Are You Hungry or Is It a Craving?
By Amy Silva
Food is a major part of our lives. We need it for survival, but it's become so enjoyable with the addition of sugar into almost everything that we eat and almost everything we do. Now we don't just eat when our bodies signal that we're hungry, we eat when we're happy, sad, celebrating, enjoying the holidays, in business meetings and when there's cake, donuts or bagels in the break room. Temptation is everywhere we turn, and we don't always make healthy choices when we're mindlessly eating while watching TV or eating for an occasion. What has led us to crave "bad" foods, binge, and emotionally eat even when we're not hungry -- and how can we stop?
Is Your Hunger Really Just a Craving?
Oftentimes we think we're hungry when our bodies are really asking for water.

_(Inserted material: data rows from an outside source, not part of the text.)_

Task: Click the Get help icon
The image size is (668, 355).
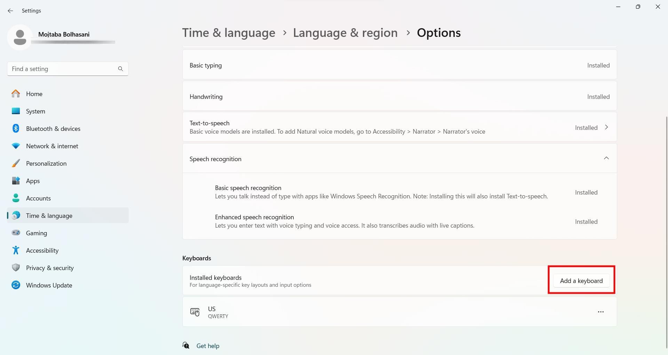Action: pyautogui.click(x=186, y=346)

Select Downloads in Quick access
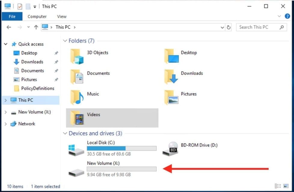click(x=32, y=62)
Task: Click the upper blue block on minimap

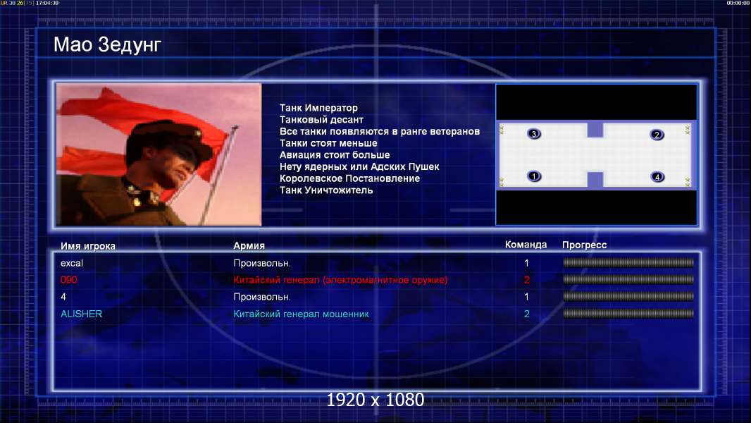Action: (595, 130)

Drinking water prior to eating is a good habit to get into. It will increase your water intake and may let you know if you're hungry or if the feeling will pass after having a glass. A good rule of thumb to follow is if you aren't picky about what your next snack or meal is, and you just want something in your stomach because it's growling, it's probably hunger. If only a specific food will do and you can't get your mind off it until you eat it, that's a sign it's a craving. Sometimes getting your mind off the craving is all it takes to make it go away.

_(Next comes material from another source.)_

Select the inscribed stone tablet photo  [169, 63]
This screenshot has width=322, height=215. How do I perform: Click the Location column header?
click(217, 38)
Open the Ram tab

Wanting foods such as these may be a clue your body is craving a food and not truly hungry:
- Fried foods
- Ice cream
What Our Bodies Might Be Telling Us When We Have Food Cravings
There are different reasons one might crave unhealthy foods. One is not getting adequate protein. Protein can help in feeling satiated which could cut down on unnecessary snacking. Lack of sleep and excess stress can trigger cravings, and if the body's serotonin and leptin levels drop you may experience a craving. Researchers also found that those who don't get enough sleep often eat more calories throughout the day as well. Then there are emotional eaters who often eat to feel better emotionally, although it's only temporary.
There are many reasons one might experience food cravings but knowing the difference between hunger and cravings is a good starting point towards not giving into cravings in the future. Get adequate sleep, eat enough protein, drink water before snacking and try to avoid stress as much as possible. Planning a snack can offer the same enjoyment as giving into a craving can, with the added benefit of teaching moderation and removing any guilt associated with giving into cravings too often.